More than 55 million people go fishing every year, some professionally, but many cast a line purely for the love of the water. Zach Netten has been an avid angler for as long as he can remember. During the summer, he and his father take to the lake near their Woodbury home, fishing, talking and enjoying the water.
Here’s Zach’s story:
Now, at the age of 17, fishing has been a part of Zach’s life – for his entire life. But fishing has also given Zach an escape when during the first semester of his freshman year of high-school; doctors told Zach he had Stage 4 cancer.
“It came down to a chest x-ray that showed he had a mass in his chest area,” said Zach’s father David Netten. “You find out you are being admitted to the hematology and oncology floor and the cancer thing sets in.”

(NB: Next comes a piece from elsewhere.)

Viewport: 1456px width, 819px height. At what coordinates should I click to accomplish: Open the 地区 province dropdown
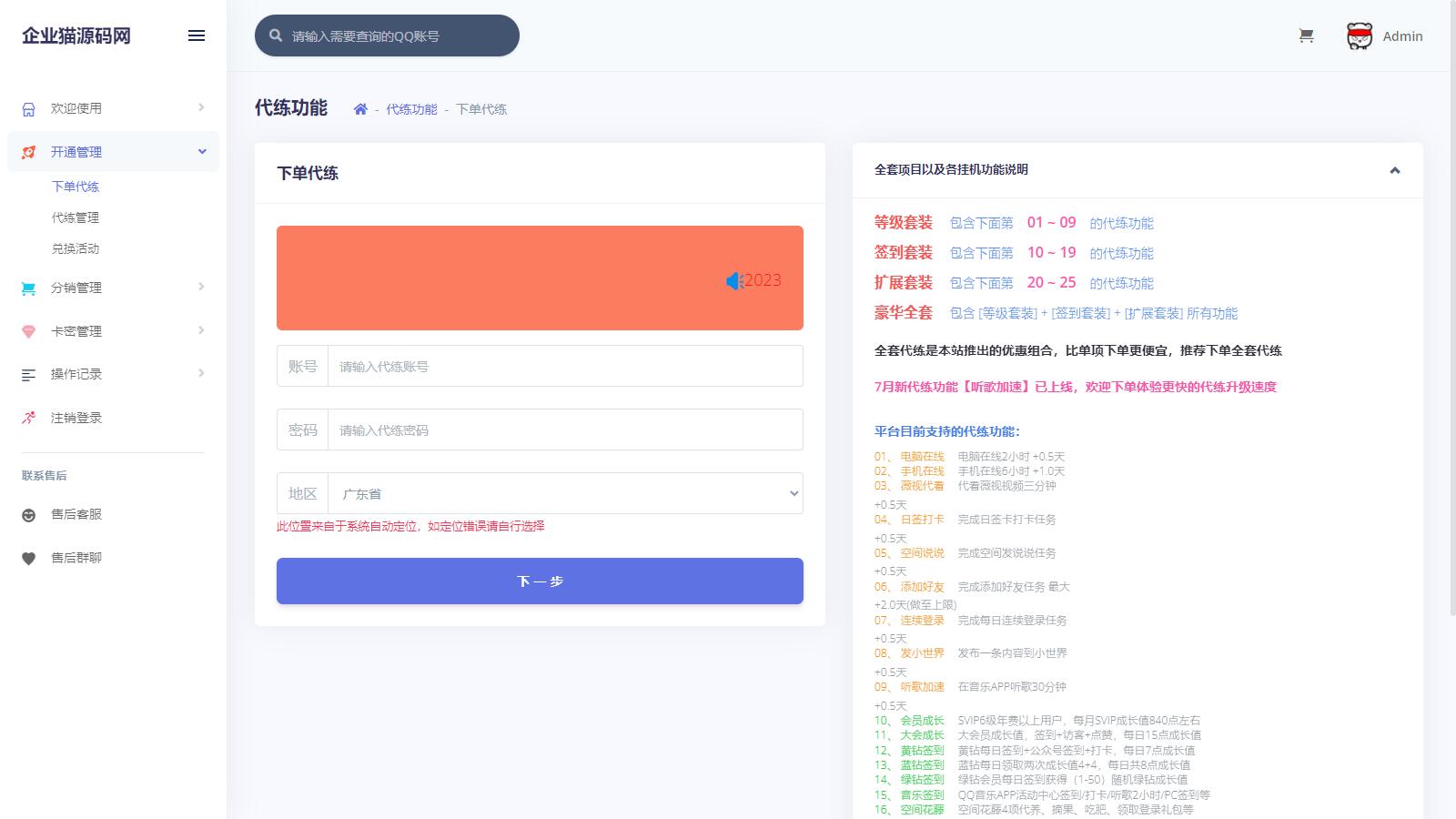pos(564,494)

“With cancer you always see other stories,” said Zach Netten, “(I said) this won’t happen to me but when it hits close to home, you know it can happen to anybody.”

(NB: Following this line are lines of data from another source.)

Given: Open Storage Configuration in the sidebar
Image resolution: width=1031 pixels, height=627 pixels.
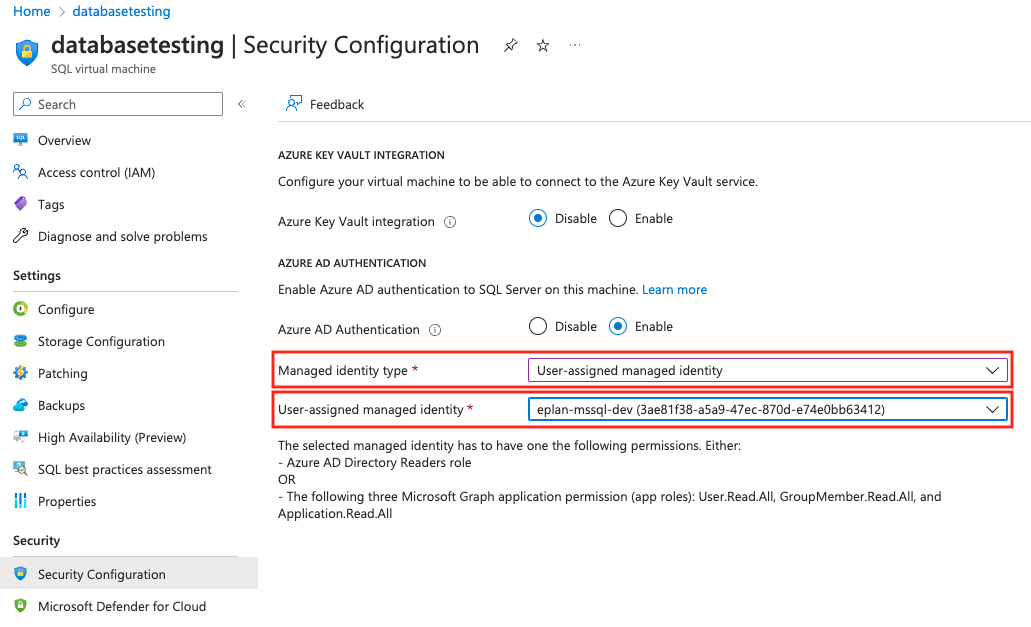Looking at the screenshot, I should [101, 342].
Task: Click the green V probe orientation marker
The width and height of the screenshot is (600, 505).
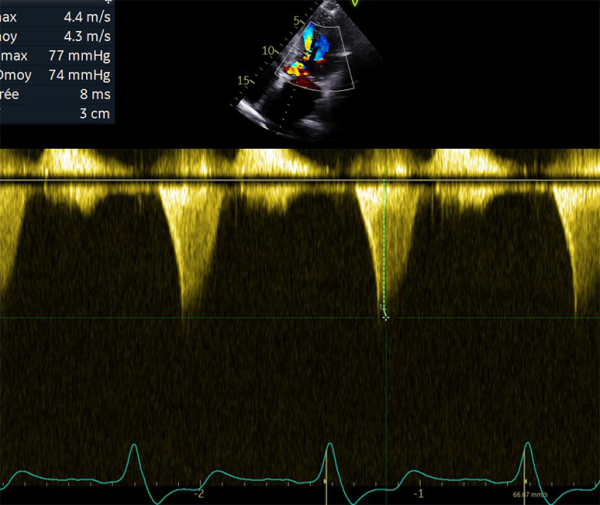Action: tap(354, 4)
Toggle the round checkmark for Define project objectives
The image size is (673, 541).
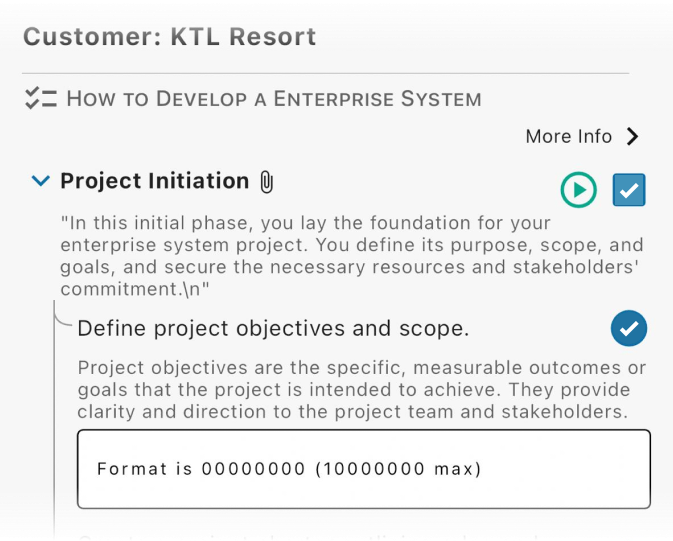coord(629,328)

Hours and days of chemotherapy and radiation took its toll on Zach’s young body, but while he couldn’t get out on the water, it was fishing that kept his mind off of the disease. And while he was fighting to stay alive in a Minnesota hospital, in Zach’s mind, he was fighting a giant tuna 20 miles off the coast of Florida. As the medicine dripped into his body, Zach sought comfort in watching hours upon hours of fishing videos on YouTube.
“I’m a big believer in having a positive attitude,” Zach said. “If you have a positive attitude you will have a positive outcome.”

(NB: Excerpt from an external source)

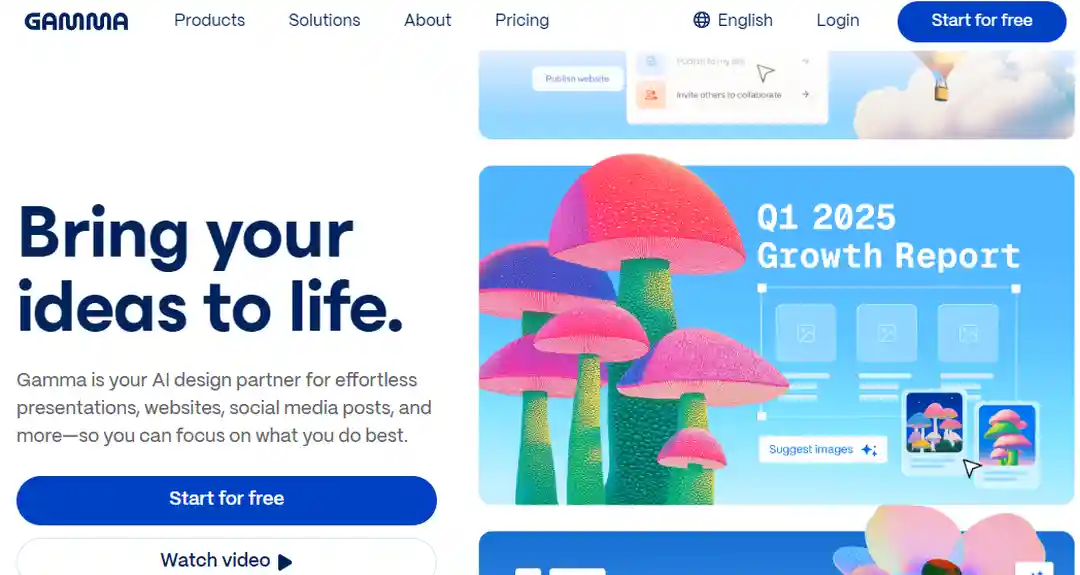The height and width of the screenshot is (575, 1080).
Task: Click the orange invite collaborators icon
Action: (x=650, y=95)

Last September, Zach had the opportunity have a Make-A-Wish trip – a chance to go anywhere in the world or meet anyone he wanted to. But to no surprise, Zach chose a fishing trip, but not to Florida or the Bahamas. Zach’s “dream” trip took him north of the border.
“I could have gone anywhere in the world but I chose to go to Canada in September in 35 degree weather to go fishing and I couldn’t’ be happier. Just the thrill of the tug on the line, to catch a fish --I would do it every day for as long as I can,” said Netten.”
These days, Zach is in remission and while the cancer could return, his doctors are cautiously optimistic that the worst is behind him. Radiation and chemotherapy have left Zach’s joints sore and weak – one of many lingering effects of the treatment, but his attitude and love of fishing is now stronger than ever.
“You wish for your kid to do something they love to do and that’s what I wish for Zach,” said David Netten. “I hope it (fishing) gets to be a part of his life in a major way for the rest of his life.”